Morocco makes rare move on soft wheat subsidies
RABAT, Sept 27 (Reuters) – Cash-strapped Morocco on Thursday announced a rare cut in a subsidy it pays millers for imported soft wheat in a new sign authorities are discreetly testing the waters as they gradually reform a costly subsidy system.
The move may pit industry operators and authorities on whether the 15 percent reduction in the subsidy would mean raising the price of bread, a sensitive issue in the north African country, where protests over unemployment and poverty are common.
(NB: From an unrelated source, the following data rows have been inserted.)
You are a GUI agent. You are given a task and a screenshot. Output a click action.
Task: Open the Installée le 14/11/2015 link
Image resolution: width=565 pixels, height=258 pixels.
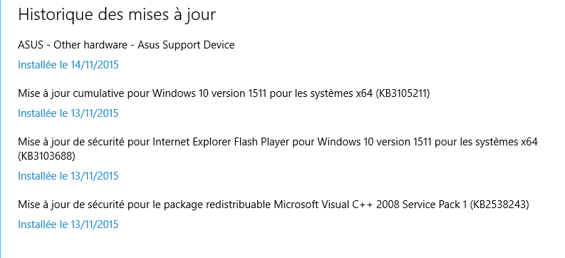(68, 65)
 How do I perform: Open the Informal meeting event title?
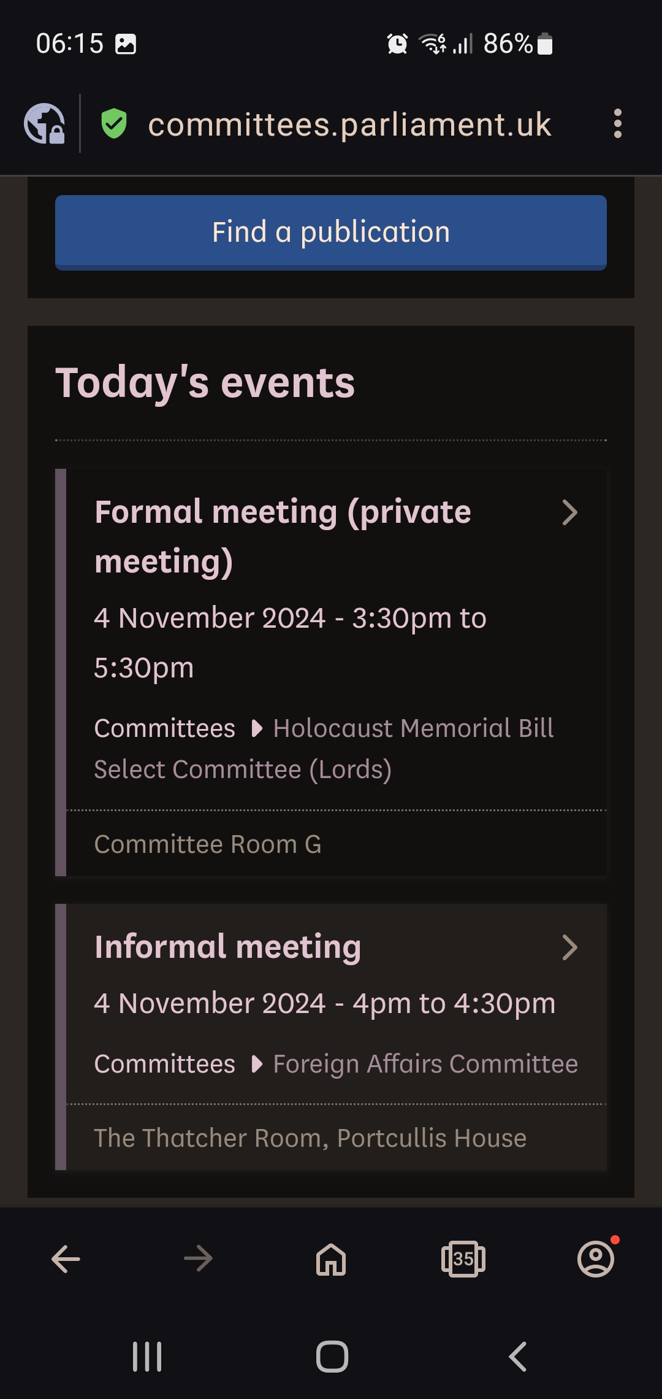[x=228, y=947]
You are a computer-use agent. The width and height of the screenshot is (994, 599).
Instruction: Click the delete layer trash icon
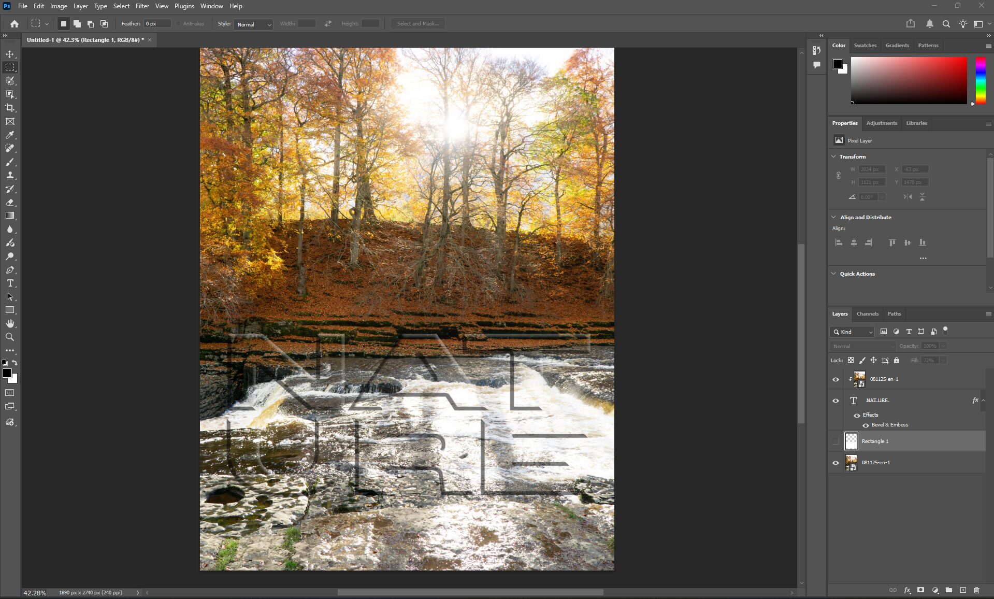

It may also cool local industry operators appetite for imports, after authorities announced last week the suspension of custom duties on soft wheat imports during the fourth quarter to ensure regular supplies to the domestic market.
Instead of 100 percent, the government will pay 85 percent of any excess between its reference 2,600 dirhams ($300) price for soft wheat and the price of soft wheat imported between Oct 1 and end-December, state grains authority ONICL said in a circular published on its website.
[Full text of the circular in French http://www.onicl.org.ma/doc/Cir_Rest-Imp-oct-d%C3%A9c2012.PDF ]
Morocco’s fiscal and current account deficits surged last year to their highest levels in many years and analysts are worried about Rabat’s ability to quickly reverse the trend.
Authorities have promised to start reducing spending on subsidies, costs of which amounted to roughly the budget deficit last year, but indicated the process may take until 2016.
Subsidies for soft wheat however amounted in 2011 to less than 7 percent the total subsidy spending.
« Who will pay the deducted 15 percent? Santa Claus? » fumed this Casablanca-based trader. « Millers are the targets of this measure and it will not take them too long to cry foul and threaten of raising bread prices, » he added.
The circular specified that the subsidy reduction was limited to the fourth quarter of this year. Government officials could not be reached to establish whether this step falls under the ongoing subsidy reform.
Bad weather slashed Morocco’s soft wheat harvest to 2.74 million tonnes from 4.1 million tonnes a year earlier. Based on demand of 7.1 million tonnes last year, Morocco will need to import in excess of 4.3 million tonnes of soft wheat to fill the shortfall, excluding stock variations.
The rise in import needs comes at a bad time for the $95 billion economy whose fortunes are closely tied to the euro zone. The debt turmoil there has hit Morocco’s tourism revenues, remittances from workers abroad and foreign investments this year, reducing hard currency reserves to barely four months of import needs, their lowest in a decade.
Rabat, whose dirham currency is not fully convertible, sought in August help from the International Monetary Fund (IMF) which granted it a $6-billion-plus liquidity line to draw on in need, which represents two months of import needs.
The agriculture ministry said soft wheat stocks should stand at 1.3 million tonnes by end-September, which — considering monthly milling needs of 400,000-450,000 tonnes — can cover three months of national needs.
« Soft wheat is available although the stocks have been declining one month after another, » said a Casablanca-based miller. « The problem lies in stocks of national subsidized flour which are currently low, very low, » he added.
Earlier this year, the state’s National Competetiveness Council said the subsidy system for wheat was ruled by an « overly complex legal framework, gives rise to rentier and fraudulent situations, poorly target-oriented and gives little visibility for imports ».